Hitachi Ltd. and the U.K. government started official talks last month on building new reactors in Wales, with a goal of firing them up in the first half of the 2020s.
The outlook for the ¥3 trillion project is unclear, with both sides facing a string of challenges in the talks going forward.
For Tokyo, the plan is one of its few remaining major overseas projects on the horizon, with other nuclear power generation plans discontinued or facing cancellation.
The government’s bet on nuclear power plants as a pillar of infrastructure exports comes as the likes of Germany, Italy, Taiwan and South Korea are pulling out of atomic power generation.
Critics argue that a surge in safety costs and accident worries caused by the 2011 Fukushima disaster, in addition to the lack of viable disposal solutions for radioactive waste, mean there is no justification for keeping faith in nuclear energy.

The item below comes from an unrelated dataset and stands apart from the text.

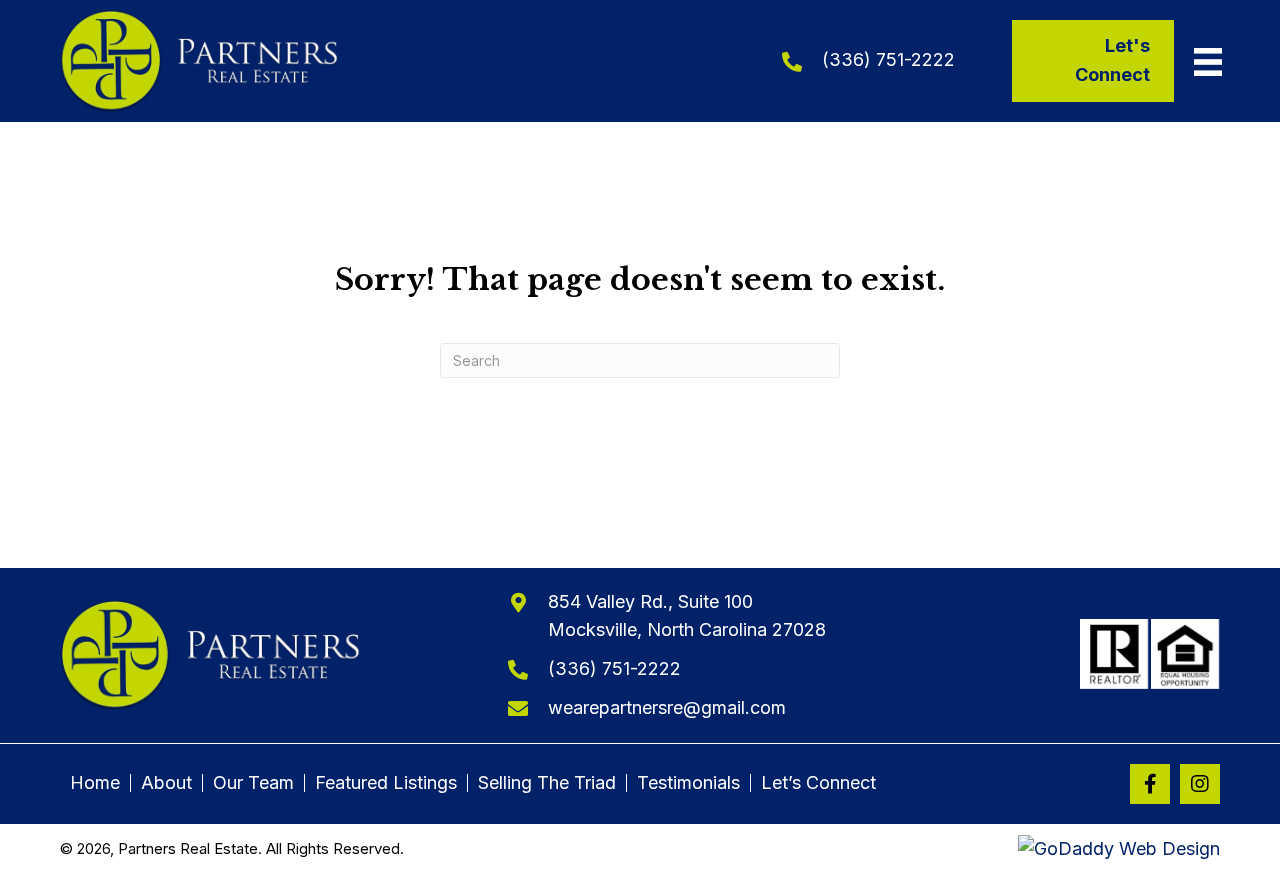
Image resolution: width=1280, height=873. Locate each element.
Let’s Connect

Compounding the sector’s decline is the rapidly dropping cost of tapping such renewable energy sources as wind and solar power.
Still, some emerging economies look like they will need new nuclear power plants, and Japanese builders see few chances to construct new ones anytime soon in Japan.
“The Japanese government has been pushing hard for exports of nuclear power plants but it’s clear that it’s not going well,” said Tadahiro Katsuta, a professor at Meiji University. “The government will spare no effort in giving momentum to the exports.”